Barbara afirma que o ponto de partida é entender a motivação real. “É importante saber o porquê você quer empreender”, disse. Ela relatou que decidiu abrir a própria empresa ao perceber que seu esforço como funcionária “não estava sendo remunerado da maneira que achava que poderia ser”.
Segundo a empresária, é preciso colocar “todos os prós e os contras” e reconhecer ilusões comuns: “Quero empreender porque meu chefe é chato? Está bom, mas você pode ter clientes muito mais chatos que seu chefe”.
A fundadora da Kemp destacou que empreender exige abrir mão da estabilidade. “Antes de pedir demissão, é importante a gente considerar as perdas”, afirmou. Ela também alerta: “Quem empreende não consegue tirar 30 dias de férias. Demorei 10 anos para conseguir viajar em férias”.
Barbara disse que demorou a entender o peso da área fiscal dentro do negócio: “Fui ver isso muito tarde. Já tinha mais de 10 anos de empresa e paguei muito caro com isso”. Ela explicou que recebeu orientações equivocadas, foi tributada de forma errada e precisou arcar com valores altos.

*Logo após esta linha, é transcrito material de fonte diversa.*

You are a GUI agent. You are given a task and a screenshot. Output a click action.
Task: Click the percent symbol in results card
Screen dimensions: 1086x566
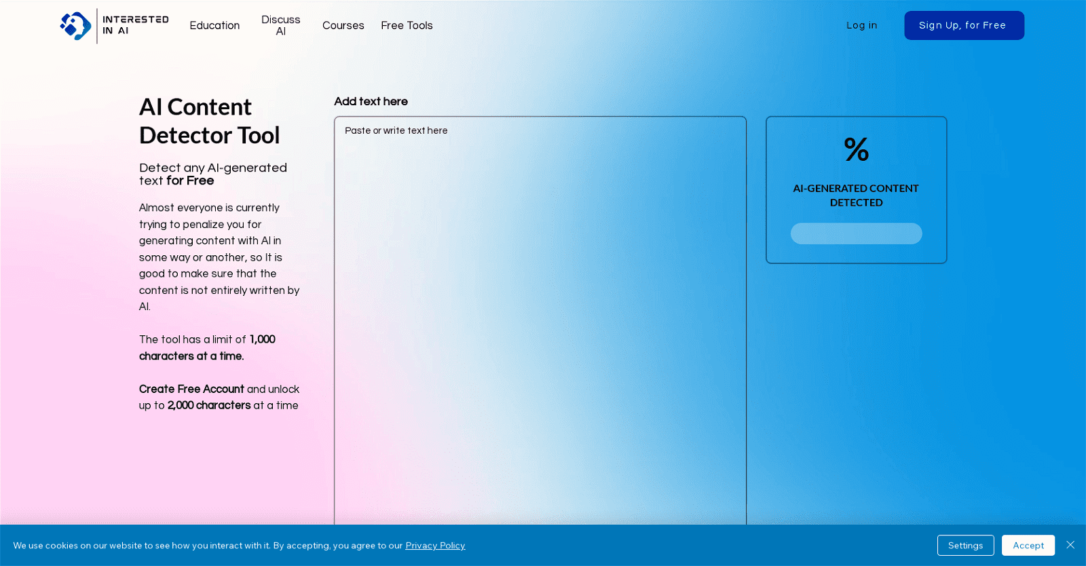(856, 149)
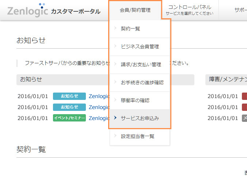247x176 pixels.
Task: Click the gray maintenance status badge
Action: coord(244,118)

“Contabilidade não é matemática, apesar de ser número”, disse. Por isso, recomenda que empreendedores estudem o básico e mantenham o controle direto dos tributos.

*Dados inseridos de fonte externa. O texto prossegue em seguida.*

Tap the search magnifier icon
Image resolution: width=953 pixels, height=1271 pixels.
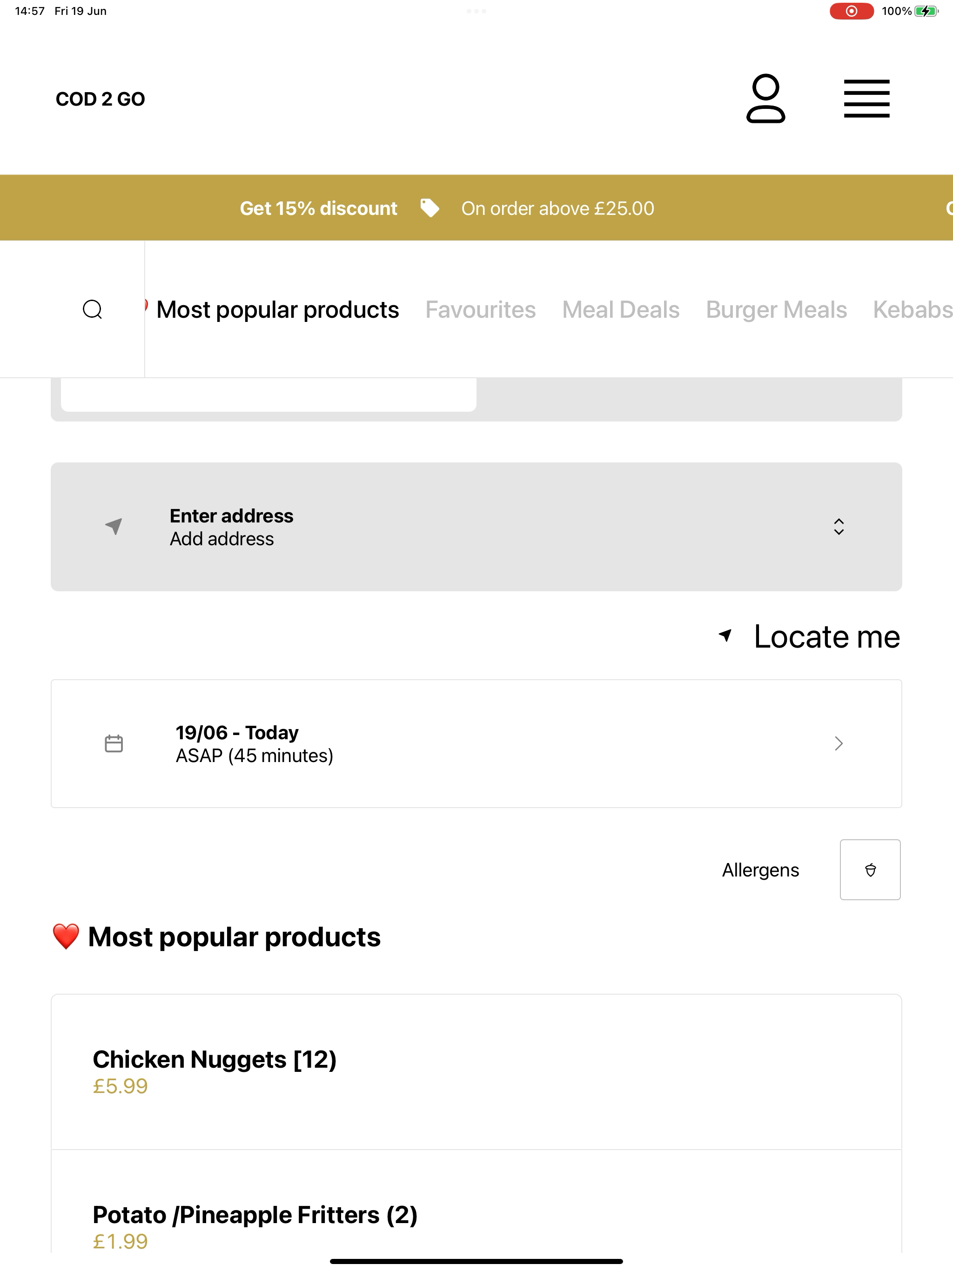point(93,309)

Barbara afirmou que criou a Kemp para romper com o modelo hierarquizado que viveu como funcionária. Segundo ela, a empresa nasceu com uma cultura de horizontalidade –um formato que “sempre aproximou os funcionários“ da liderança.
A empreendedora descreveu processos de melhoria contínua, digitalização e padronização. Ela afirma que “o inovar não é você desenvolver um sistema. Às vezes é você olhar o seu processo e ver onde estão os cotovelos e os band-aids dele”.
Barbara reforçou que a empresa só consegue usar ferramentas como a inteligência artificial se os dados estiverem organizados. Para ela, é essencial que um empreendedor “seja conhecedor dos dados da sua empresa“.
“Se você não tem os seus dados corretos e estruturados, você não vai conseguir que a IA te ajude”, afirmou.